Extrait du texte -
+--
De là à penser qu'Alexandre Astier se voit bien dans la peau de Bach, il y a un pas qu'il faudrait peut-être ne pas franchir trop vite. Toutefois, à bien y regarder, l'acteur auteur réalisateur interprête colle plutôt bien aux traits de cette esquisse rapide.
En effet Alexandre Astier n'aime pas les cons, il l'a dit quand il en a eu l'occasion. Il a du talent à revendre : il crée, il écrit, il réalise, il joue, il fait de la musique — et bien —, il sait un tas de choses sur un tas de sujets. Et pourtant il ne contrôle pas tout, et sans faire de psychanalyse de comptoir, il en a surement gros pour un paquet de choses. C'est à partir de là que certains vont y voir sa prétention, sa mise en scène permanente pour de gros rôles. En même temps, que ce soit pour incarner Arthur, qui aurait été meilleur ? Et là, pour jouer cette pièce avec ce personnage unique, qui sache à la fois la mécanique de la musique, la jouer sans peine, faire rire et faire pleurer en même temps, qui d'autre aurait rempli ce rôle, rempli les salles, vendu un tel DVD, véhiculé avec sobriété et facilité une culture d'un niveau supérieur à ce qu'on nous sert d'ordinaire ?
Ce n'est pas la critique d'Alexandre Astier mais de l'une de ses oeuvres. Et cette oeuvre réussit le pari de faire mieux que bien. Ça vaut le coup d'y jeter un oeil.
+--
Extrait des données -

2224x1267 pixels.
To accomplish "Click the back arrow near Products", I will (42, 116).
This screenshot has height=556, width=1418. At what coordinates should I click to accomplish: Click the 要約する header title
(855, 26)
+--
Objectif de l'exercice - Extrayez du texte consacré à Alexandre Astier le passage allant de « Ce n'est pas » jusqu'à « jeter un oeil. » inclus, sans en modifier un seul mot.

Corrigé complet -
Ce n'est pas la critique d'Alexandre Astier mais de l'une de ses oeuvres. Et cette oeuvre réussit le pari de faire mieux que bien. Ça vaut le coup d'y jeter un oeil.